0
Votes

Rokeby House Becomes Nation's Capital

Was Leesburg really the U.S. capital in 1814?

Fact or Fiction? Leesburg was once capital of the United States. According to local tradition, the historic town where important Civil War battles were staged and Gen. George C. Marshall resided held the cradle of democracy for a brief period of time. Though the story has its skeptics, the story — begins, at least — steeped in facts.

According to the tradition, The Rokeby House, located just south of Leesburg, housed the most important government documents while the British invaded Washington, D.C., during the War of 1812, making it the capital for the duration of the documents’ stay.

ACCORDING TO Kathryn Coughlan’s book "Rokeby: A Page in History," written in 1992, the residence was built in 1757 by Charles Binns II, first clerk of the Circuit Court of Loudoun County. The home would eventually come under William Rokeby’s ownership and remained a typical home for years until the War of 1812 broke out.

According to the book, in the summer of 1814, as the British were advancing toward Washington, D.C., Secretary of State James Monroe grew worried that the documents that were the nation’s foundation would be destroyed in the invasion. So, Monroe ordered State Department clerk Stephen Pleasanton to bag up the Constitution, Declaration of Independence, Articles of Confederation, George Washington’s Revolutionary War correspondence and the secret diaries of Congress and get them to safety.

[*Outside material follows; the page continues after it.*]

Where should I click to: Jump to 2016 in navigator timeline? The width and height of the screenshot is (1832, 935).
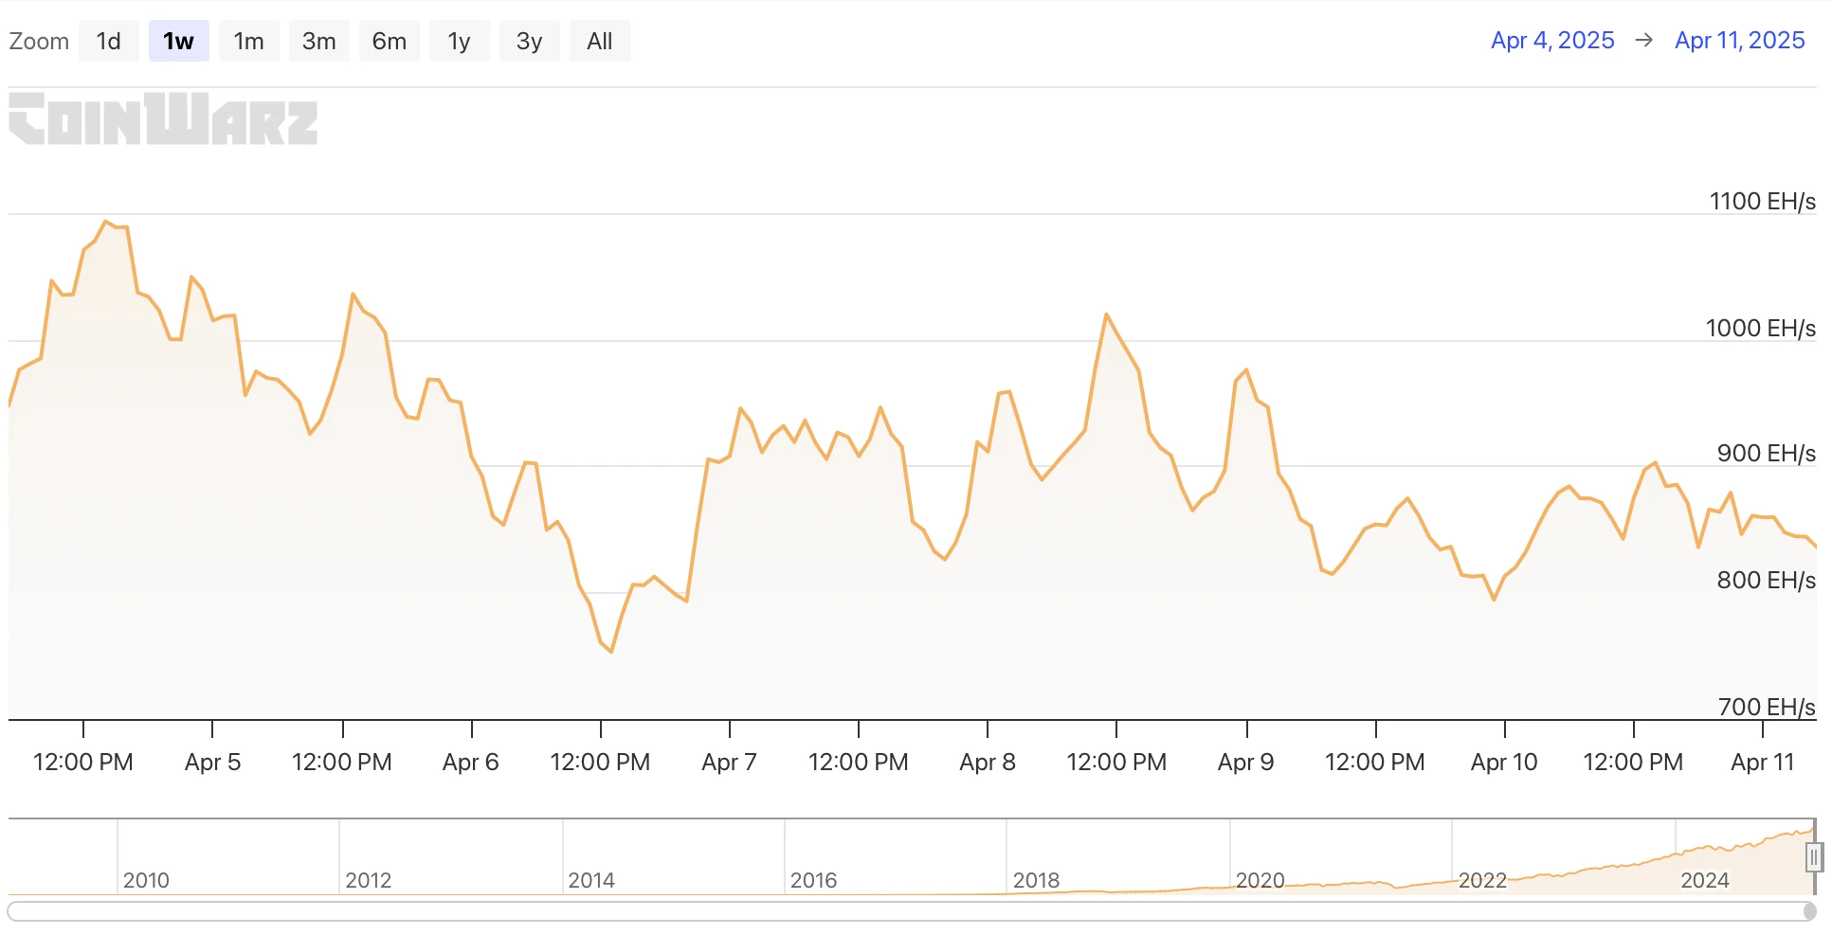click(813, 879)
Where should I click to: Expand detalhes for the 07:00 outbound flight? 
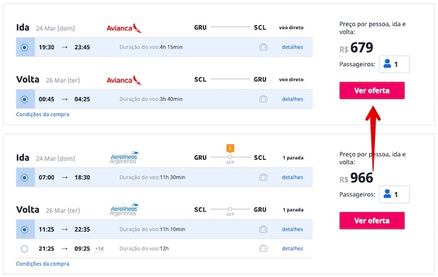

While initially placed at an unused gristmill, Pleasanton feared the documents were still too close to the fighting. In response, he procured wagons from local farmers and made his way to Leesburg, which itself provided sanctuary, being 35 miles away from the District.

Searching for a secure location, Pleasanton found the Rokeby House, with assistance from town official Charles Rokeby, brother of the owner. The documents were stored in an iron-door vault in the home’s cellar and kept under the watch of the Rev. Littlejohn, a local minister, who was the sole tenant of the house while the documents were there. The papers remained there for several weeks until the British sailed out of the Chesapeake Bay, at which time they were safely returned to Washington, D.C. Unfortunately, this is where the truths end and the tales begin.

THOUGH PROPONENTS of the tradition claim that since the Constitution and Declaration of Independence were kept in Leesburg it technically made the town capital of the United States, local historian Childs Burden rebuffs this notion. The former president of the Loudoun County Historical Society and founder of the Mosby Heritage Area Association said that while it is an interesting thought, it is fiction.

"The capital of the U.S. is where the president and three arms of the government retire to [to do their jobs]," Burden said. "I can see why people would say that, but it is a little far-fetched."

Today, The Rokeby House is privately owned and not open to tourists. For supporters looking for some consolation, it should be noted that its time holding the documents was the only instance in American history where those papers were stored in a private residence. Though the greater myth may not be true, rest assured that Leesburg may not have been the capital, but it certainly played a significant role in the evolution of our nation.